Uma estética da sociedade combina mal com os
conceitos burgueses e pequeno-burgueses de arquitetura, os quais tiveram como
objetivo o edifício em si e a intensidade do desfrute espacial. Mas,
a atitude daquela parte do povo que não é beneficiada pela arquitetura
estabelecida não pode ser a de aguardar o grande dia da eqüidade. Cada situação
específica apresenta exigências próprias, quanto a como lutar por justiça
social e por desenvolvimento. O que todas as situações, no entanto, têm em
comum é a necessidade de relacionar a prática com o conhecimento de como a
globalidade maior se desenvolve. Considerar os métodos e os processos dedutivos
é tão importante como considerar os indutivos. Caso contrário, seremos
facilmente vítimas das chamadas “teorias da convergência”, as quais, grosso modo,
insinuam chegarmos a uma sociedade melhor, independente do caminho escolhido.
Como teorias da convergência, classificamos
aquelas teorias sobre a socialização que propugnam por uma espécie de
“capitalismo popular”, afirmando ser o Estado burguês um “Estado de bem-estar”.
Quer se fazer crer que, em seus estágios avançados, não existem diferenças
essenciais entre países capitalistas e países socialistas. Com isso, os países,
independente do caminho escolhido para seu desenvolvimento, mais cedo ou mais
tarde, atingiriam um estágio “pós-industrial”, cuja natureza deve decorrer de
um elevado nível de desenvolvimento científico e técnico. Mas, com um tal
enfoque, fazemos vista grossa ao fato de o desenvolvimento dos países
capitalistas haver se dado às custas do subdesenvolvimento dos países pouco
industrializados, os quais, dentro do sistema capitalista, se tornam cada vez
mais dependentes e explorados1.
1. As teorias da convergência
surgiram com P. Sorotkin, que exercera o cargo de secretário de Kerenski e
havia sido professor de sociologia em Leningrado. Com a queda do governo
Kerenski, Sorotkin transferiu-se para a Tchecoslováquia e posteriormente para
os EEUU. Ali elaborou uma teoria contra o marxismo-leninismo e uma obra
panfletária contra o socialismo: EEUU versus URSS. E durante a década de
1940 que Sorotkin formula sua teoria da convergência, na qual defende uma ação
conjunta do "liberalismo do Ocidente" e do "coletivismo do
Oriente". Seu principal livro é: A crise da nossa época.
As teorias da convergência que
sucederam à de Sorotkin seguem duas tendências principais: uma 'pessimista' ou
'catastrófica', que teme a destruição da humanidade, e outra que constitui uma
variante do reformismo.

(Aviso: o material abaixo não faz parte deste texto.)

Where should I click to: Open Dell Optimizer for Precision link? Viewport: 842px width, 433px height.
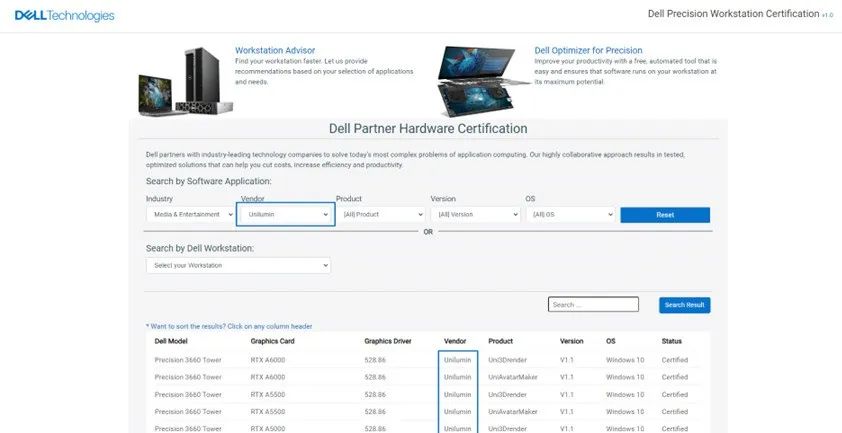pos(588,50)
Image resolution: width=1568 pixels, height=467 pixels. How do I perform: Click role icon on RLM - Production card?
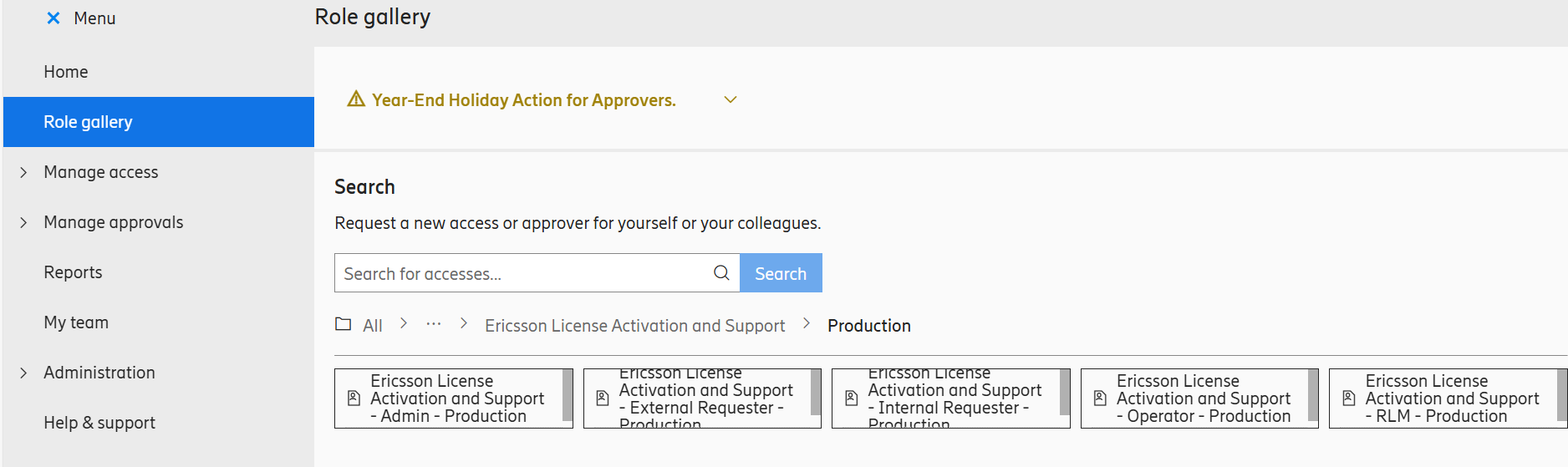[1348, 398]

Os defensores desta declaram que tanto o socialismo
como o capitalismo constituem fases de transição para uma sociedade 'pós-industrial'.

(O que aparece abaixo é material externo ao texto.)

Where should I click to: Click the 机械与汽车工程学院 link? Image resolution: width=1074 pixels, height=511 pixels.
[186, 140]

Entre os teóricos desta segunda tendência encontram-se Daniel Bell e seus
alunos, Oswald Rostow, J. Galbraith e Alwin Toffler. Toffler é o líder de uma
“terceira geração” de teóricos da convergência e opina que a revolução
técnico-científica leva a conseqüências idênticas no capitalismo e no
socialismo.
No campo da arquitetura, as teorias da
convergência se refletem através do pós-modernismo, o qual sucede ao modernismo
arquitetônico, estruturado a partir das idéias dos Congressos Internacionais de
Arquitetura Moderna (CIAM). Distancia-se da tendência social-realista da
arquitetura, a qual se vinculou, muito mais, ao processo de proletarização da
sociedade industrial e às organizações próprias do proletariado, vindo a se
manifestar nas soluções de habitação e de urbanismo de enclaves da
social-democracia austríaca, nos anos 30, nas experiências e no desenvolvimento
da arquitetura funcionalista dos partidos social-democratas do norte da Europa,
bem como na arquitetura e no urbanismo dos estados obreiros surgidos após a
Revolução de 1917. Para obter clareza quanto à diferença fundamental entre
essas tendências da produção da arquitetura, é necessário, na opinião do autor,
analisar a relação entre o sujeito e o objeto da arquitetura em face do processo
de proletarização da sociedade. Dentro do processo de proletarização, as
classes obreiras tendem a passar de objeto a sujeito da arquitetura, o que não
é levado em conta pelo pós-modernismo.